J’ai découvert l’écrivaine Minh Tran Huy en discutant avec ma libraire (je l’en remercie) et c’est avec une certaine boulimie que j’ai enchaîné « La double vie d’Anna Song« , « Voyageur malgré lui » et « Les inconsolés », son dernier en date.

J’étais excitée comme une puce une fois son roman en poche. J’ai retrouvé l’aller retour entre l’histoire familiale et l’histoire de l’héroïne au présent, ce jeu entre les contes et la réalité qui fait le charme de l’autrice.

Par contre, la quatrième de couverture prévient qu’on pénètre dans un monde mystérieux dans lequel il faut se méfier de l’eau qui dort. Elle met l’accent sur l’aspect tranchant de l’ouvrage et les « dangers » vers lesquels il nous conduit.

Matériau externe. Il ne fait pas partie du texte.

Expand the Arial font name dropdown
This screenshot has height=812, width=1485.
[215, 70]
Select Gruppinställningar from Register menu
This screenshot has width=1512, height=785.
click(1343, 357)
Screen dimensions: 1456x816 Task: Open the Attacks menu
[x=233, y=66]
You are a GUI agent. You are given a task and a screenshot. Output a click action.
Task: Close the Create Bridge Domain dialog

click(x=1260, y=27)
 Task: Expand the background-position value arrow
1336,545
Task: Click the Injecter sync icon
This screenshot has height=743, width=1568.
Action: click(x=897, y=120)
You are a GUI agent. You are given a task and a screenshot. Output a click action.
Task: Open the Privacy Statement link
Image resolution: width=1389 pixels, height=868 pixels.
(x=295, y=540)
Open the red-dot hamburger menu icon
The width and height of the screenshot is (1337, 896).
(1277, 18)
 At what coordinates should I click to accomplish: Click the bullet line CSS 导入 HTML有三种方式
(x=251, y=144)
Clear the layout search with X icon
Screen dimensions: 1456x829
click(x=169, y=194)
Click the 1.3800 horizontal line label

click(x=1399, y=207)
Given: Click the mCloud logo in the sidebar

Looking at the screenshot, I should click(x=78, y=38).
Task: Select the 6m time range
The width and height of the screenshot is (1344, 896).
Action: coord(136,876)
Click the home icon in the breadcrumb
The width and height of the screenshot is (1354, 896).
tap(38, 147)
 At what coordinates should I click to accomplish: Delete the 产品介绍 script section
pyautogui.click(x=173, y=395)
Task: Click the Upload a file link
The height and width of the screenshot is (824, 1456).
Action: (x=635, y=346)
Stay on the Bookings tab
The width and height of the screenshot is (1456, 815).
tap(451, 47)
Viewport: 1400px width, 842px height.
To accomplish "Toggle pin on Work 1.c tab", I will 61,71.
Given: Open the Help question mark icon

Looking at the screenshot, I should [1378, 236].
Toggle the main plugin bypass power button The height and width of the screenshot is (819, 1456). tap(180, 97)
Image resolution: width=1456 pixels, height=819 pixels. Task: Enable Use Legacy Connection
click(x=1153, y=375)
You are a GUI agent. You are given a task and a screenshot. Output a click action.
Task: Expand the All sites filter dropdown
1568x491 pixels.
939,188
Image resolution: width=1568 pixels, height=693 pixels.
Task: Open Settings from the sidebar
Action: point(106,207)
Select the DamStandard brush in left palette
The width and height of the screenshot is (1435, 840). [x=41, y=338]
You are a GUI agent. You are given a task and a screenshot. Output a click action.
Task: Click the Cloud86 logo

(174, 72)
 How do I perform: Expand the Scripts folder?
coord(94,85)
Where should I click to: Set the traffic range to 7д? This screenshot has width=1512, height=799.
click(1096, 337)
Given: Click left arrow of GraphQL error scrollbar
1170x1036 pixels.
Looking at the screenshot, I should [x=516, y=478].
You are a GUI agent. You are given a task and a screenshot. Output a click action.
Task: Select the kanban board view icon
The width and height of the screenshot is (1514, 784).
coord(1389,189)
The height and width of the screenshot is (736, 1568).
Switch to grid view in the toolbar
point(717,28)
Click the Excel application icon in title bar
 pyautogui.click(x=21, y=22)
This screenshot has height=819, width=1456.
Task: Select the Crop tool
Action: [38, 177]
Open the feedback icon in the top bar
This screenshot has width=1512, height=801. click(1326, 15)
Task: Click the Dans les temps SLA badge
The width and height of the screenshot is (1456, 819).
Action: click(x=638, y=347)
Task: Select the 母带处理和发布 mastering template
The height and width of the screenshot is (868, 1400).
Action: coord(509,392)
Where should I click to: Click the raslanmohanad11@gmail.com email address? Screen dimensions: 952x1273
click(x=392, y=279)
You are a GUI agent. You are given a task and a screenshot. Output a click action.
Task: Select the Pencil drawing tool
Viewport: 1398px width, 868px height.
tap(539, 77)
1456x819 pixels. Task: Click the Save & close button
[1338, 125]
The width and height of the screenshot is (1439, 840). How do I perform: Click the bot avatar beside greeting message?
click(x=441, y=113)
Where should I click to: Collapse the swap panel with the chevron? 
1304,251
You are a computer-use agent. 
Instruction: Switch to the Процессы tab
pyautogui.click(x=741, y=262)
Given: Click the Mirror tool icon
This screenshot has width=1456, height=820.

L’ascension du suspens qui se brise

Au milieu du livre, j’ai eu le sentiment de toucher du doigt cette angoisse grimpante et de prendre la mesure du suspens qu’il me reste à traverser toujours bercé par le passé d’une nostalgie teintée de récits sur le Vietnam. Malheureusement, à la place d’irradier mes sens et de monter vers l’apothéose, ma lecture m’a déçue au fur et à mesure. Pas de beaucoup car le style de l’autrice sublime à lui seul le roman, mais je ne peux pas dire que j’ai aimé la fin. J’ai hésité longuement parce que je n’arrivais pas à trouver où le bât blesse. Oui, il y a du suspens, oui, la fin est tragique, malgré tout, j’ai trouvé la relation entre Lise et Louis surfaite, surjouée comme s’il fallait absolument rentrer dans un script déjà conçu à l’avance.

Afin de ne pas spoiler, je dirais simplement que l’histoire amoureuse reste engluée dans des banalités qui se démènent pour paraître extravagantes avec une conclusion qui, si elle ne se devine pas, n’en est pas moins frustrante et conventionnelle.

L’accroche a-t-elle placé la barre trop haute?

Je me suis finalement dit que si c’était une autre personne qui avait écrit l’histoire je l’aurais peut-être davantage appréciée parce que j’avais été tellement épatée par Minh Tran Huy, par sa qualité à surprendre, que je m’attendais à trop… Et si, aussi, la quatrième de couverture était moins excessive, j’aurais surement pu accrocher. J’ai attendu « cette histoire de fantômes et de vengeance » mais son dénouement insipide m’a fait penser à ces téléfilms diffusés en début d’après-midi en semaine, certes agréables mais sans originalité.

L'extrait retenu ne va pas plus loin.